» Try it:
In the records below, repeat word for word only the lines starting at the one that contains "Programs and Departments" and ending at the one that contains "r.t.praktijkdeladder@gmail.com (1047, 1282)", pictures excluded.

[Source data]
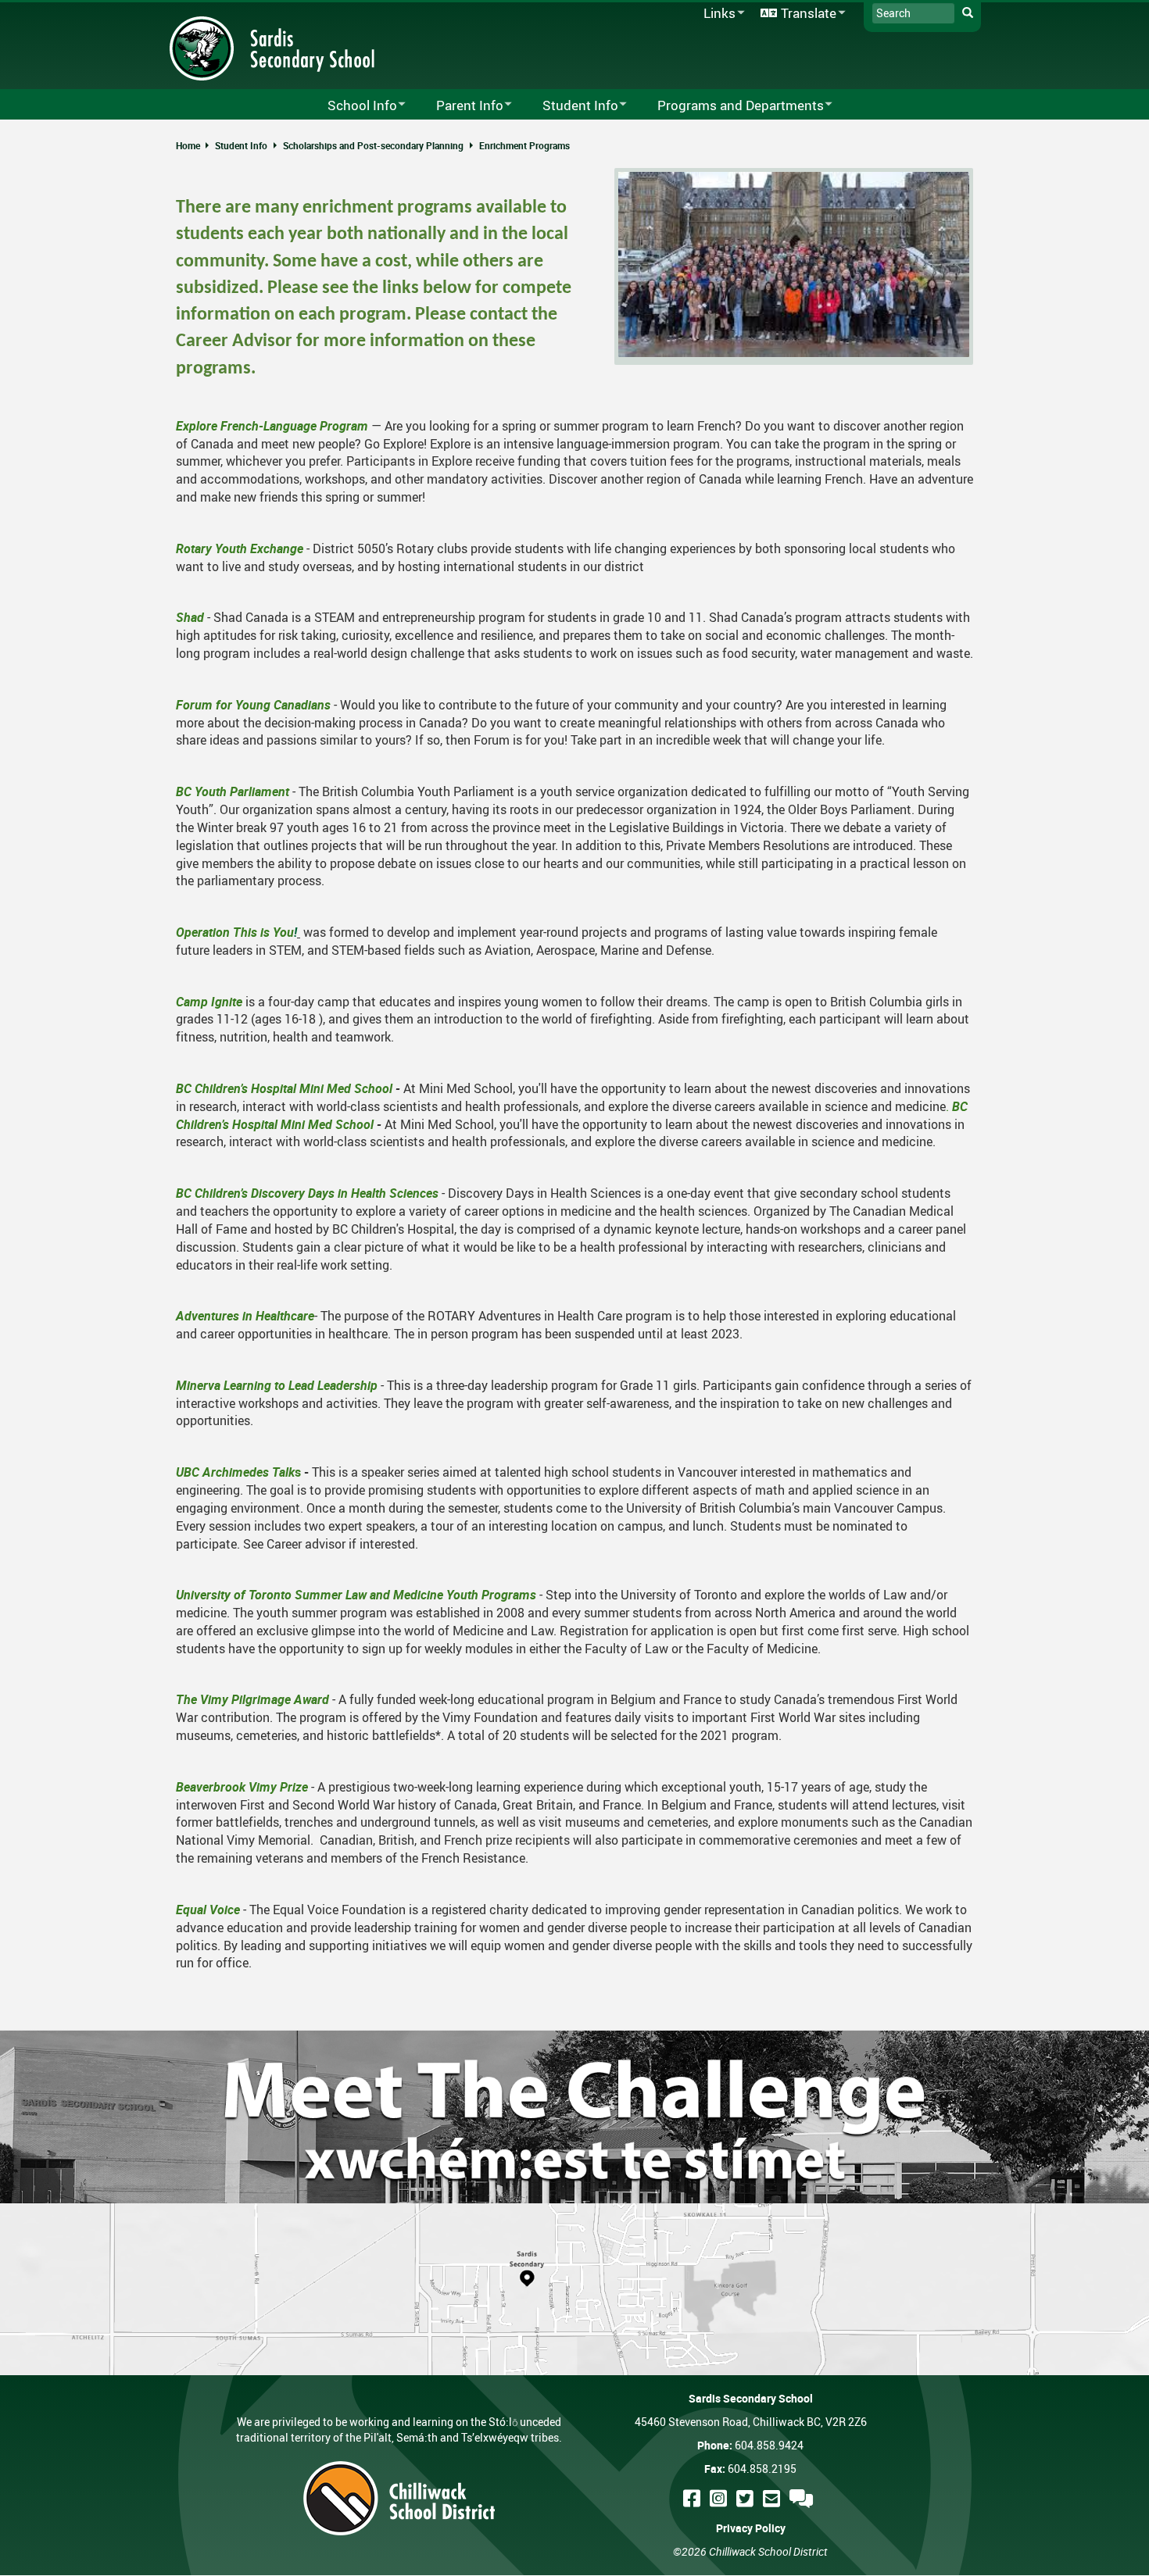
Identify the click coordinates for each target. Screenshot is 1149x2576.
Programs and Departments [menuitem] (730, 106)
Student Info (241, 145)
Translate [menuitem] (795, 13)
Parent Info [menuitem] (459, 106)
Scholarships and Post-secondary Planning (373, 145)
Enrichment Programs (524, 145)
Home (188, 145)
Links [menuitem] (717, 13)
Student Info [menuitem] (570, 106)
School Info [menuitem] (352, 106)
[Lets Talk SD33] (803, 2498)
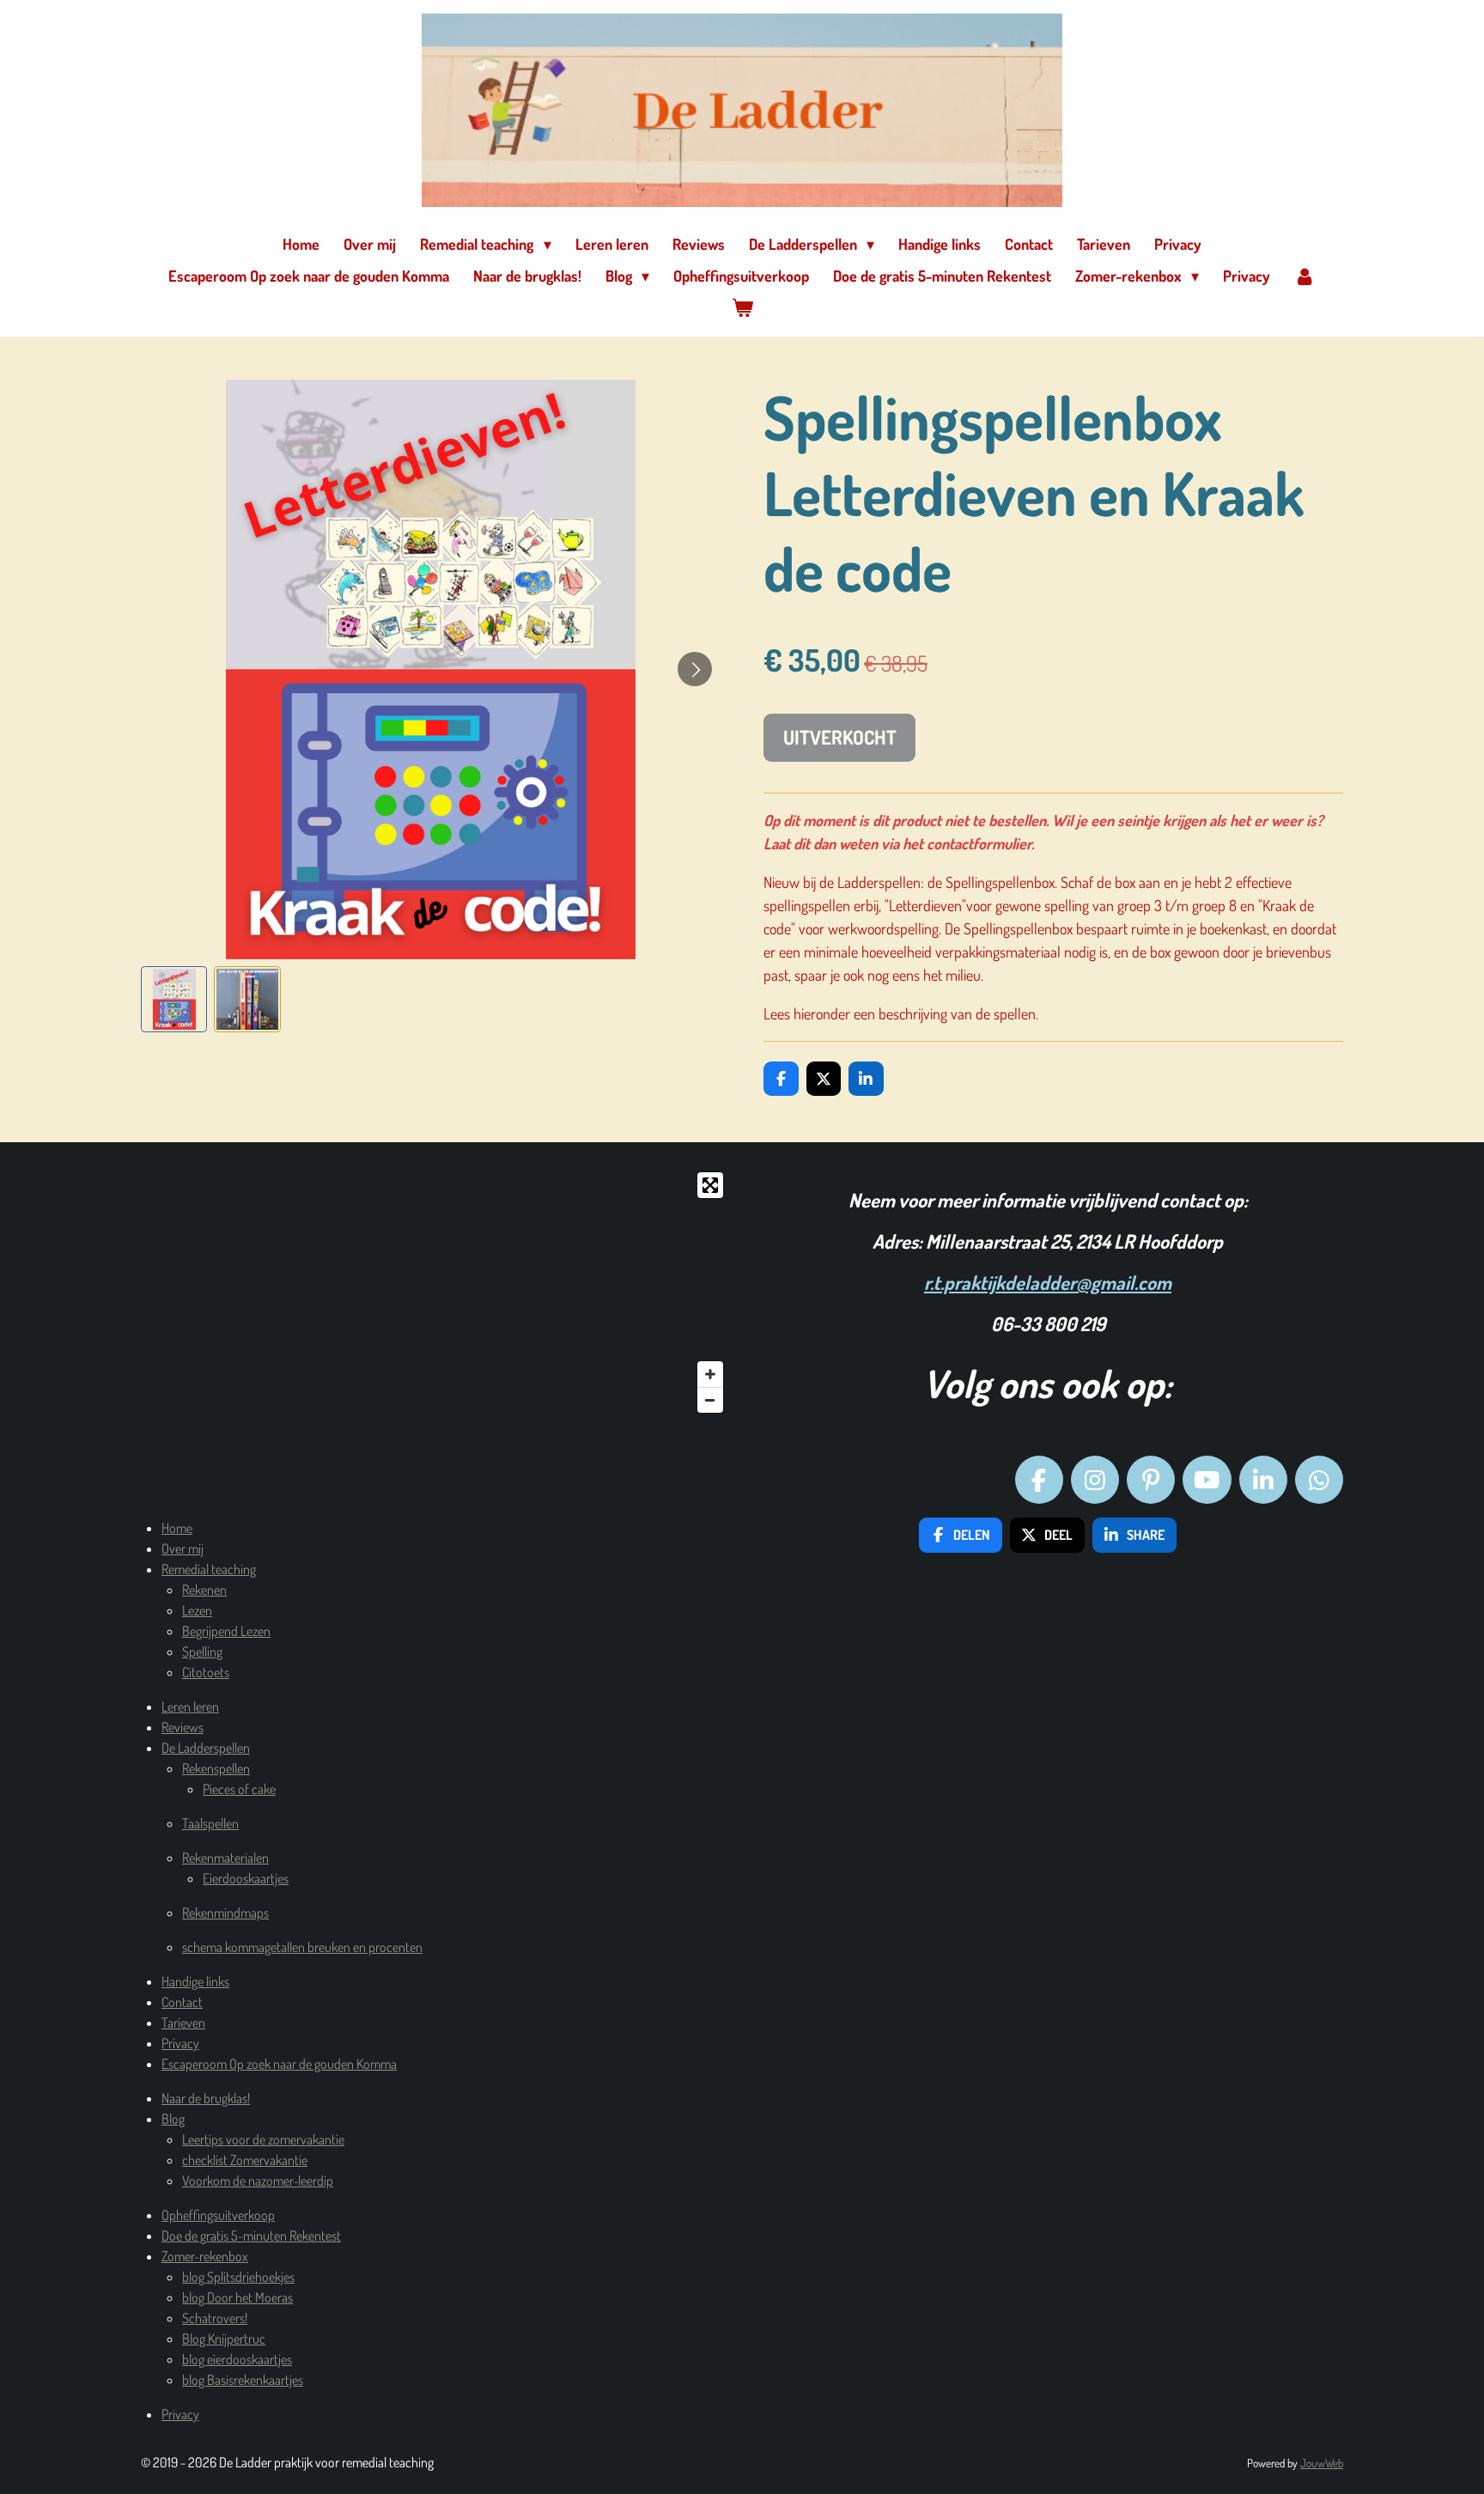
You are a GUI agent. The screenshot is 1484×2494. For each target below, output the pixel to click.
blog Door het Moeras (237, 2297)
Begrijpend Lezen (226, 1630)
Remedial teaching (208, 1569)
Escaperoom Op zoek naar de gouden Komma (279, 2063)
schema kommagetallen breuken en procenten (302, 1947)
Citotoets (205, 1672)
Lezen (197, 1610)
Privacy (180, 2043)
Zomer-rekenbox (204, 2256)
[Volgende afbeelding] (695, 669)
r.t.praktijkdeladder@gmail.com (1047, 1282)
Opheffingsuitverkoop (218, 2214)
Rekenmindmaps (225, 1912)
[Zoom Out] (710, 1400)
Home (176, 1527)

» Task answer:
Programs and Departments [menuitem] (730, 106)
Student Info (241, 145)
Translate [menuitem] (795, 13)
Parent Info [menuitem] (459, 106)
Scholarships and Post-secondary Planning (373, 145)
Enrichment Programs (524, 145)
Home (188, 145)
Links [menuitem] (717, 13)
Student Info [menuitem] (570, 106)
School Info [menuitem] (352, 106)
[Lets Talk SD33] (803, 2498)
You are a GUI agent. The screenshot is 1484×2494. For each target below, output the pixel to click.
blog Door het Moeras (237, 2297)
Begrijpend Lezen (226, 1630)
Remedial teaching (208, 1569)
Escaperoom Op zoek naar de gouden Komma (279, 2063)
schema kommagetallen breuken en procenten (302, 1947)
Citotoets (205, 1672)
Lezen (197, 1610)
Privacy (180, 2043)
Zomer-rekenbox (204, 2256)
[Volgende afbeelding] (695, 669)
r.t.praktijkdeladder@gmail.com (1047, 1282)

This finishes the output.